Sanctions Essentials - What is Management Commitment?
An organization’s Sanctions Compliance Program (SCP) should be a seamless part of a broader ethics and compliance strategy. However, an SCP should address specific sanctions risks, understand how those risks are defined, and implement improvements based on their understanding. OFAC provides a basic framework that provides an initial starting point for any sanction’s compliance practitioners. It codifies a way in which to assist organizations to be sanctions compliant.
As such, OFAC:
“strongly encourages organizations subject to U.S. jurisdiction, as well as foreign entities that conduct business in or with the United States, U.S. persons, or using U.S.-origin goods or services, to employ a risk-based approach to sanctions compliance by developing, implementing, and routinely updating a sanctions compliance program (SCP).”
OFAC does this by outlining five essential components of compliance.The first of the OFAC five essential components of an SCP is: ‘Management Commitment’
Senior management commitment to supporting an organization’s SCP is viewed a critical factor in determining the success of the SCP. This means that there must be adequate resources allocated for the SCP and that it is integrated into an organization’s daily activities. The view is that an SCP should be both empowered and promoted by senior management.
“Management” here is defined broadly as including senior leadership, executives, and the board of directors. Some of the measures to ensure effective senior management support for an SCP are as follows:
- The review and approval of the organizations SCP, by senior management.
- Ensuring that there is the delegation of sufficient authority and autonomy to any defined compliance personnel or business units. This means that they can deploy any policies and procedures of an SCP, and make sure there are direct reporting lines to senior management with regular meetings.
- Making sure that there is an allocation of adequate resources (human capital, expertize, IT etc) to those responsible for sanctions compliance. This can also include the implementation of a dedicated OFAC sanctions compliance officer. It should also be ensured that these units or individuals are in an appropriate position in an organization and are capable and knowledgeable in applying OFAC regulations, processes and actions to the business.

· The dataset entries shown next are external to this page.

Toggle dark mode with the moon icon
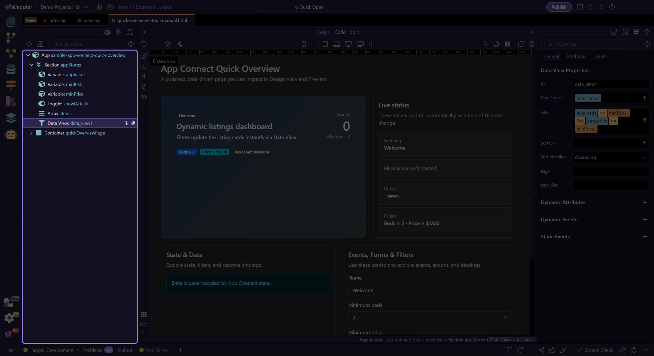This screenshot has height=356, width=654. [181, 44]
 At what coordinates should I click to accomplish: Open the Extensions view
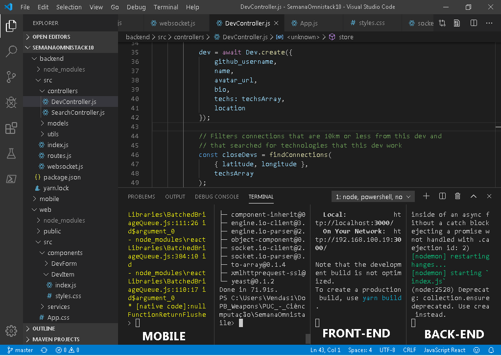tap(11, 128)
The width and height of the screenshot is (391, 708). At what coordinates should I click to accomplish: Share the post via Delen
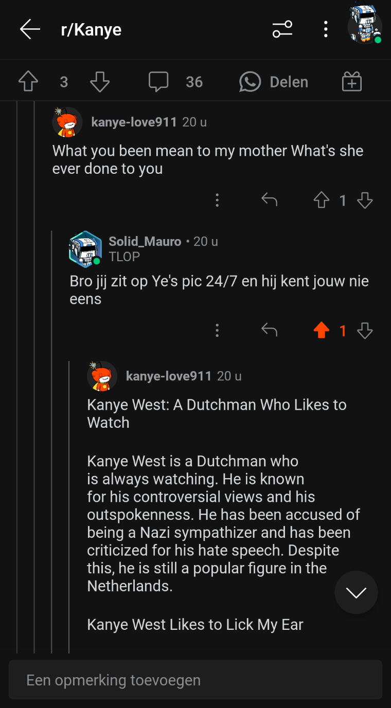274,82
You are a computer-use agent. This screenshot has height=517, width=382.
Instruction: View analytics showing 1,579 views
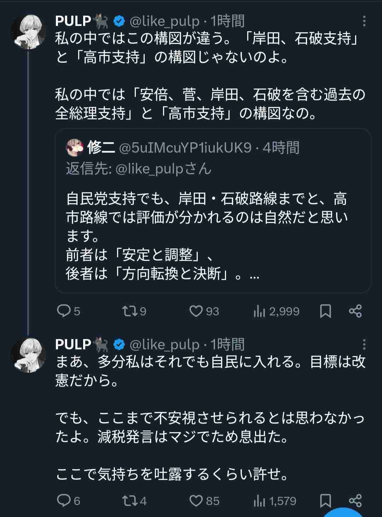click(x=259, y=501)
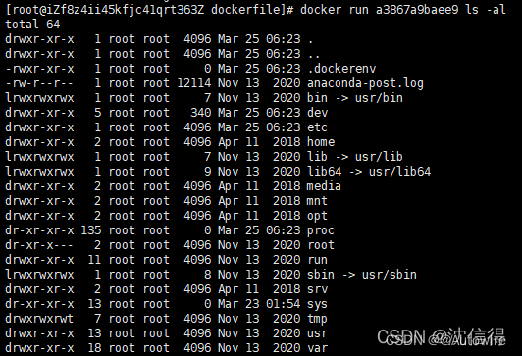Click the lib64 -> usr/lib64 symlink
The image size is (522, 356).
[369, 172]
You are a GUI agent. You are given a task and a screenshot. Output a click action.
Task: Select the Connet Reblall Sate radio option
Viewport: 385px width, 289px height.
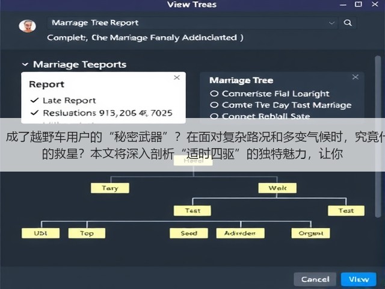(x=214, y=116)
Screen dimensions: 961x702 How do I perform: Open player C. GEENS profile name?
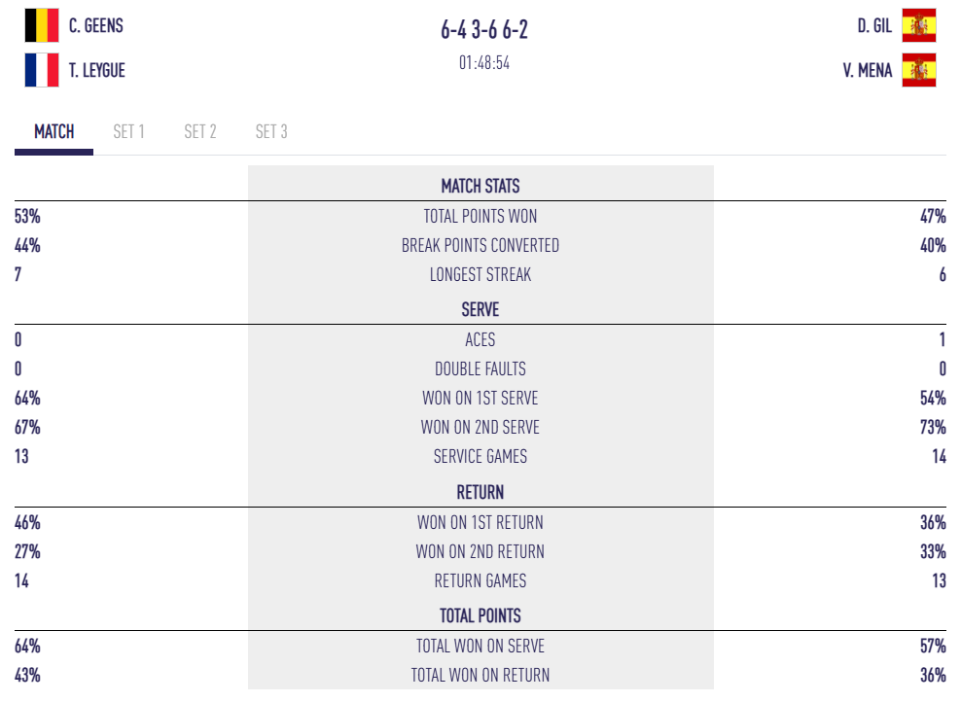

- Senior management should also promote a “culture of compliance”. This should include a companywide ability to report any potential misconduct without any fear. Senior management should also provide messaging about potential repercussions from sanctions violations. The SCP should also have oversight over the actions of the entire organization, including senior management.
- There needs to be demonstrated recognition of any sanctions compliance faults and implementation of necessary measures to reduce future occurrences, including through addressing root causes and implementing solutions.
The most significant part of the ‘Management Commitment’ is that the board or senior executives review and approve the SCP. OFAC view this commitment as one of the most important factors in determining the success of a SCP. Its integration into the daily operations and workings of an organization will assist in the legitimization of such a program, especially in the eyes of regulatory bodies like OFAC.